Non succede solo nei film: a volte può bastare una telefonata per cambiare il corso degli eventi. E' accaduto a Rosa, giovane mamma di Molfetta (BA) quando una domenica chiamò la Lega del Filo d'Oro di Osimo.

Suo figlio Andrea ha 11 anni, è nato prematuro, cieco e con tanti problemi di salute. Entrato e uscito dagli ospedali, sottoposto a rischiose operazioni chirurgiche, oltre alla cecità presenta un evidente ritardo cognitivo che gli impedisce quasi del tutto di esprimersi.

Arrabbiato e chiuso in una gabbia fatta di buio e di paura, è sconvolto da forti crisi comportamentali. Mamma Rosa non riesce più a gestirlo da sola.

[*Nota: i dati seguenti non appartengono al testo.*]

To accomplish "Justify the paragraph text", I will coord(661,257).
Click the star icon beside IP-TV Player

Così digita lo 071 72451. Le rispondono subito. Dall'altro capo del filo c'è Patrizia Ceccarani, oggi Direttore Tecnico Scientifico dell'Ente, che la ascolta e parla con lei per 1 ora e mezza.

"In quella telefonata ho avuto le risposte che nessuno mi aveva saputo dare in 11 anni" - ricorda Rosa.

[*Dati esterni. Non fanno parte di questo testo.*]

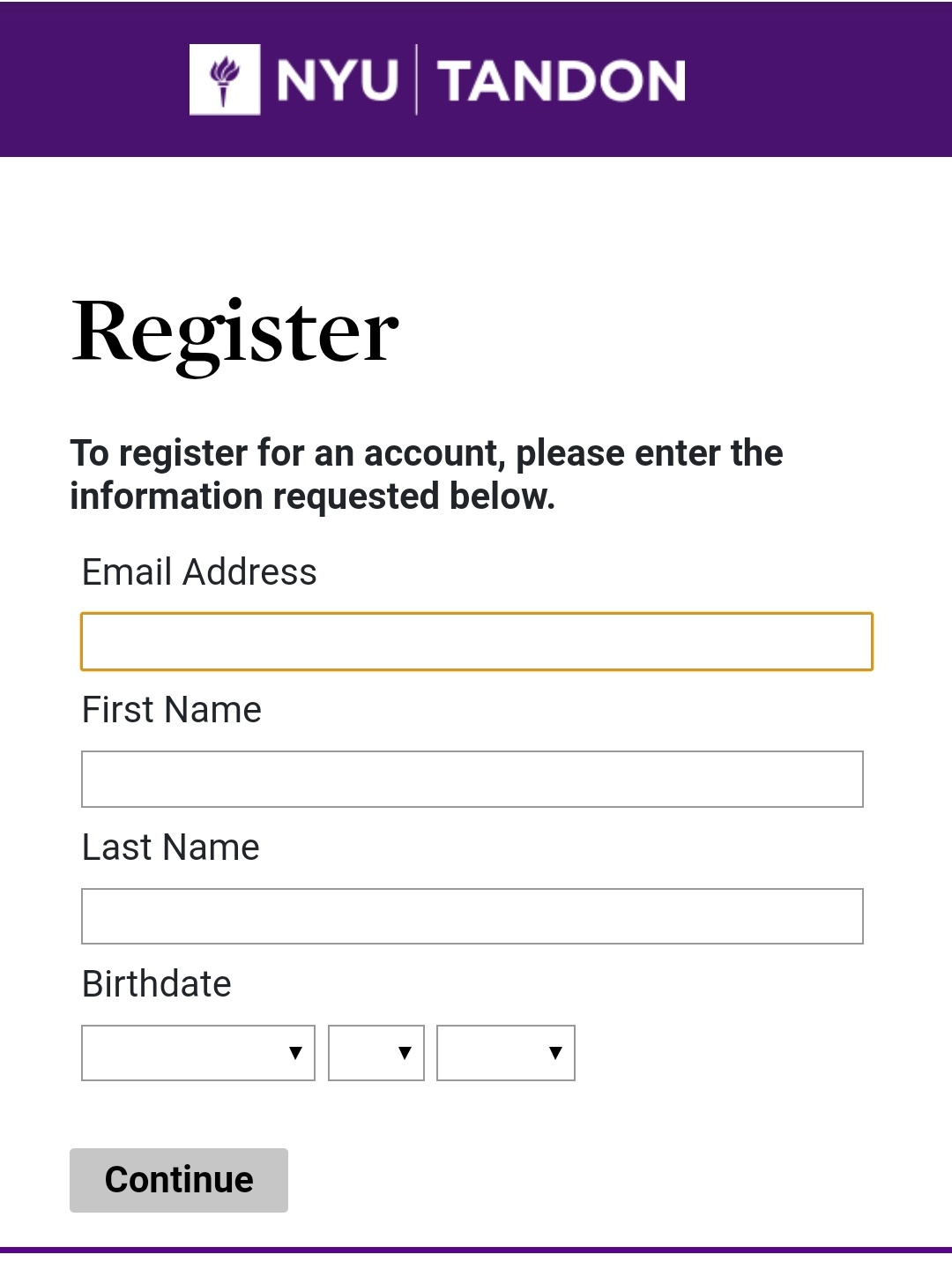952x1262 pixels.
Task: Click the Email Address label
Action: 199,571
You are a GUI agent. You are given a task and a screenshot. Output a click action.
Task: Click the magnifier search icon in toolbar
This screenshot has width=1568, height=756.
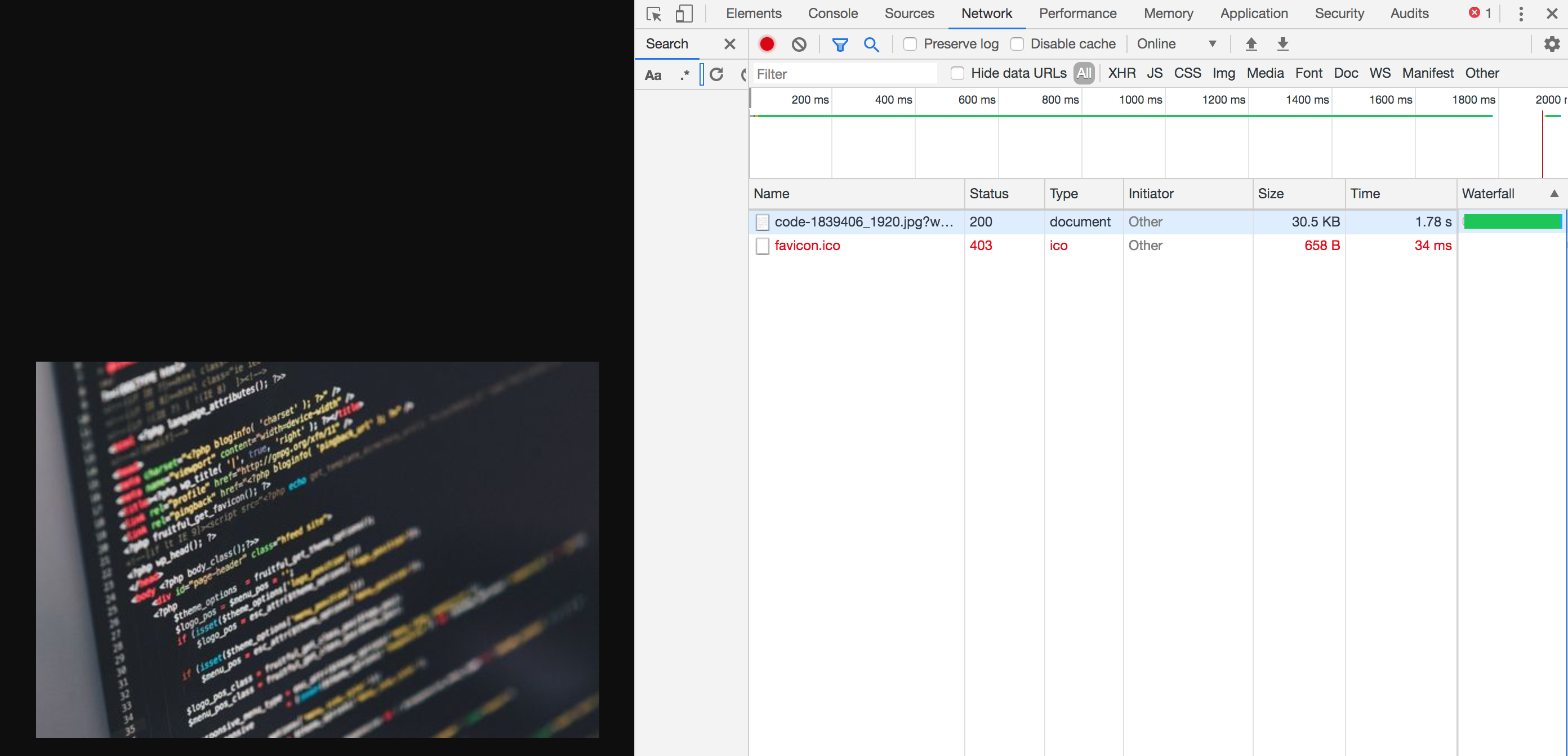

Dopo pochi mesi Andrea e Rosa sono a Osimo per la prima diasgnosi. Andrea ha una delle sue terribili crisi, ma gli operatori rispondono con professionalità e amore, una reazione che convince Rosa a fare una scelta di campo: dalla Puglia si trasferisce con Andrea nelle Marche.

 

Aiuta Andrea e sua mamma Rosa

Inizia così un'incredibile avventura: Andrea frequenta la scuola paritaria dell'Associazione dove impara il Braille, svolge attività e i trattamenti riabilitativi.

Nel frattempo la Lega del Filo d'Oro apre una Sede Territoriale a Ruvo di Puglia, che consente ad Andrea e alla sua mamma di tornare nella loro terra di origine. Poi nel 2007 diventa il primo ospite del Centro di Molfetta.
Ora non è più quello di prima:è un uomo nuovo.

Oggi Andrea ha 40 anni, è socievole, ama fare battute e stare in compagnia. Vive stabilmente al Centro di Molfetta e torna a casa nel weekend.

"Non so cosa sarebbe stata la mia vita e quella di Andrea se non avessi incontrato la Lega del Filo d'Oro" - dice con voce tremante mamma Rosa.

"All'inizio speravo solo che contenessero i suoi comportamenti aggressivi, ma hanno fatto ben altro: gli hanno fatto trovare il suo posto nel mondo."